• Required work:
Copy the entries word for word, starting at the line that contains "What do you see at coordinates (77, 43)" and continuing through the final line of the entries.

• Dataset extract:
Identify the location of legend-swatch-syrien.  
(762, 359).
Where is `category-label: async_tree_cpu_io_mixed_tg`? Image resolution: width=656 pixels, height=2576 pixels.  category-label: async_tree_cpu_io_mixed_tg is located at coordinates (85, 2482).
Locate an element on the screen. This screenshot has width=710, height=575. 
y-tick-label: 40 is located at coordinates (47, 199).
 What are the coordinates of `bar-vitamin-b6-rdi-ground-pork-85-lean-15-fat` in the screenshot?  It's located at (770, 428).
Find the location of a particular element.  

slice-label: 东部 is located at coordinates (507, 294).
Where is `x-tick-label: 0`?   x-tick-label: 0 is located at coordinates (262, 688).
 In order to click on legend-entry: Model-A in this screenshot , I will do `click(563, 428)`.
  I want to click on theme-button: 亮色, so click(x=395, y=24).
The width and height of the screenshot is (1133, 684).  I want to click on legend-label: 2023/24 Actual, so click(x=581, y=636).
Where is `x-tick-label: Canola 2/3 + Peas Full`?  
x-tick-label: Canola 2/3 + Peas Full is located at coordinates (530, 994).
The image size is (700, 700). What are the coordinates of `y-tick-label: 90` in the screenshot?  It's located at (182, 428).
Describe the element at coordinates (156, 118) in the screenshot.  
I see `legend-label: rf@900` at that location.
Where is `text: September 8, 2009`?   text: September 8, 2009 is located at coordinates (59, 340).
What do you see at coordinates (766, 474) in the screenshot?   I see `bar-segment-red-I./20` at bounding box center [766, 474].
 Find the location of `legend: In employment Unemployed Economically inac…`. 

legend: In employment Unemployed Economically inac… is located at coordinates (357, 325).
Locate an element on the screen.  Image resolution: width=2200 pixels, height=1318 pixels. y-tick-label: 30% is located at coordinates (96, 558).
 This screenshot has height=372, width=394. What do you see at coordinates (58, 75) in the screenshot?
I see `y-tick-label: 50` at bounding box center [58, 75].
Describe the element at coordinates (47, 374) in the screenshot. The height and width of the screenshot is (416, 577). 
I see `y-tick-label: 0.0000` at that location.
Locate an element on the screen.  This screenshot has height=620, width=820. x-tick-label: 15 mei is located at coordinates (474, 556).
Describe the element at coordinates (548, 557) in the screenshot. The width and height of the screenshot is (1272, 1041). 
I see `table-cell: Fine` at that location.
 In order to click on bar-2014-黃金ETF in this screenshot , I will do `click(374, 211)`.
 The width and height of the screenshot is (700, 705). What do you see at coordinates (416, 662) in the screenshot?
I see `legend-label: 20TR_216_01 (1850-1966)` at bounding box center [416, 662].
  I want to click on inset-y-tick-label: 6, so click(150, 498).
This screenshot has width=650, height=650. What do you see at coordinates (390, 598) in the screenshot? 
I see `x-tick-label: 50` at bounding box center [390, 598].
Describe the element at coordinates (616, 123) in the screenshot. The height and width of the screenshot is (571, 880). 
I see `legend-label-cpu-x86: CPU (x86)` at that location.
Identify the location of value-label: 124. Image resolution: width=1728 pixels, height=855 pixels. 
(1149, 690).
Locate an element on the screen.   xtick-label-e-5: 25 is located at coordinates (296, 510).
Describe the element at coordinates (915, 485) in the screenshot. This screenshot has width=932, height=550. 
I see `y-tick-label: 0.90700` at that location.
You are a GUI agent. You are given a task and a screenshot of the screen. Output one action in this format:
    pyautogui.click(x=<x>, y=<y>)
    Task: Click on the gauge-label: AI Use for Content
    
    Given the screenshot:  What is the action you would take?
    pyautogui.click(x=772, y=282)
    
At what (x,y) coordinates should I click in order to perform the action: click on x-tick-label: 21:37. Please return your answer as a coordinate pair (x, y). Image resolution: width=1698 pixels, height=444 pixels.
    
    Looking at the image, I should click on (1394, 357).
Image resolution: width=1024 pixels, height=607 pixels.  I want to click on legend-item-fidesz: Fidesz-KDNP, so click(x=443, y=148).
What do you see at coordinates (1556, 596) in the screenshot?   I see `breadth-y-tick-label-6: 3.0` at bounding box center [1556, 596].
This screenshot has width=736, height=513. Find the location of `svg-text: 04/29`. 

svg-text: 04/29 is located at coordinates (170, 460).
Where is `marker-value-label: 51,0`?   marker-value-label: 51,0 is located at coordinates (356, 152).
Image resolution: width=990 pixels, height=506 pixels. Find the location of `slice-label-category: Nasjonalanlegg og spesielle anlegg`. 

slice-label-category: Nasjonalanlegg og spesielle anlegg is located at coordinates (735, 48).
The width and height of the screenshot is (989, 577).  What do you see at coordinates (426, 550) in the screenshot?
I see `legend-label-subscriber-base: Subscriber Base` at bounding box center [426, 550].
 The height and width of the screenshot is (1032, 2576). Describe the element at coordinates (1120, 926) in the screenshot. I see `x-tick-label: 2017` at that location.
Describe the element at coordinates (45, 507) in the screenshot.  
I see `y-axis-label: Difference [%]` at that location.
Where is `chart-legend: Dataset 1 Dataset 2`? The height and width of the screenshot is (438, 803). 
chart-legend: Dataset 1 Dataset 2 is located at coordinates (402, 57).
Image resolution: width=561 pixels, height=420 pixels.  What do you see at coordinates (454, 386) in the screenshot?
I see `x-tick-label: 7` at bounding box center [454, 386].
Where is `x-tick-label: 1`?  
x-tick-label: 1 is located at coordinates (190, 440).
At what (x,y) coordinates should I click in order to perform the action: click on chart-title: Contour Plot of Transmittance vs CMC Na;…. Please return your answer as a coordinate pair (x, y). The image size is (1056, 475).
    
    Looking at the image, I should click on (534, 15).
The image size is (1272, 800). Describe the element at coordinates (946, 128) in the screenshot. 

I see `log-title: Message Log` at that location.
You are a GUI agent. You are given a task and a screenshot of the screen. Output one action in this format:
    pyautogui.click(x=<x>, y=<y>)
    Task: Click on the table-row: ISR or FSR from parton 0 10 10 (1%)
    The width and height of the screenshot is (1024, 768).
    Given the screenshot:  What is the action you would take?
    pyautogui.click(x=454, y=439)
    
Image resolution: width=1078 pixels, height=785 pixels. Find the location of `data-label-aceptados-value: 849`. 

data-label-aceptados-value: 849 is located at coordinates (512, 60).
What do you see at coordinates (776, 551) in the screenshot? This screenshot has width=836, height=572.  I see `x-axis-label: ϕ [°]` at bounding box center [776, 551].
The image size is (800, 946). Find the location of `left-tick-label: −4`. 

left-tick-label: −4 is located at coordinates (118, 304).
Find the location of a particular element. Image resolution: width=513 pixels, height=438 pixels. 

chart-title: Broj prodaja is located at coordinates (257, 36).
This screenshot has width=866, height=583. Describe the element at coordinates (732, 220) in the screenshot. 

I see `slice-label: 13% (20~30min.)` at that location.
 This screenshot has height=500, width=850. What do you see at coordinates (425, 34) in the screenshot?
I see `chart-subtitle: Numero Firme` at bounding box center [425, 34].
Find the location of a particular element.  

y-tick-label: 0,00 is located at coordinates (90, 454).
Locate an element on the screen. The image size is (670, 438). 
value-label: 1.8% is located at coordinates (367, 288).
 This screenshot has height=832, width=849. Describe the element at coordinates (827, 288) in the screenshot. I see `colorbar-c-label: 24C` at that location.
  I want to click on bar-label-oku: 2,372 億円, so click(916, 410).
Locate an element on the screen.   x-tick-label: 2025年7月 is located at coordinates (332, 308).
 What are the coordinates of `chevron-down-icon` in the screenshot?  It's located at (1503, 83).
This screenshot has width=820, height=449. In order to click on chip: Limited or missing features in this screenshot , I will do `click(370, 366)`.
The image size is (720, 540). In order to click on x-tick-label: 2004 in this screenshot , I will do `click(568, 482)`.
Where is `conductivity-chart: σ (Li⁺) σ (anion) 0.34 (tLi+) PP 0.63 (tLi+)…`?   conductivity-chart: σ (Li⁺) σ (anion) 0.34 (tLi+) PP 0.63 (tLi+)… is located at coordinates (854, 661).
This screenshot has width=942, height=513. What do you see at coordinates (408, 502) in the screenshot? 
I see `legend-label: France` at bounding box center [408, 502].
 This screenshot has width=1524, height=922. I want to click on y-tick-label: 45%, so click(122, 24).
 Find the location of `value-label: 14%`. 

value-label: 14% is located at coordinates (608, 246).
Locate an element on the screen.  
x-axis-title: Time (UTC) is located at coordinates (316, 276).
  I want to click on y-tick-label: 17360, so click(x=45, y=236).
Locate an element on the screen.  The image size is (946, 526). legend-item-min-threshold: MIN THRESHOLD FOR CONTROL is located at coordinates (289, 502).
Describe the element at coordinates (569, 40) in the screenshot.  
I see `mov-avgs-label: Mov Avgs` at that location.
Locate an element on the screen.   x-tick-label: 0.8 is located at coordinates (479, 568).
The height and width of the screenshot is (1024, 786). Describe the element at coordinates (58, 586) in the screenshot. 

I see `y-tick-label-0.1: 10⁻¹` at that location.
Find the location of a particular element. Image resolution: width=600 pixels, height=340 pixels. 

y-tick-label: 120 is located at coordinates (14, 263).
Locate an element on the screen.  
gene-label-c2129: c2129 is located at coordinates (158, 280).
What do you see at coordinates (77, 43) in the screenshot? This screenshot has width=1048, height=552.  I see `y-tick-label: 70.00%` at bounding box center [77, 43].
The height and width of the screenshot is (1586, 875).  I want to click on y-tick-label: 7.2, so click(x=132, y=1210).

• Response to the exercise:
What do you see at coordinates (77, 43) in the screenshot? This screenshot has width=1048, height=552.  I see `y-tick-label: 70.00%` at bounding box center [77, 43].
The height and width of the screenshot is (1586, 875).  I want to click on y-tick-label: 7.2, so click(x=132, y=1210).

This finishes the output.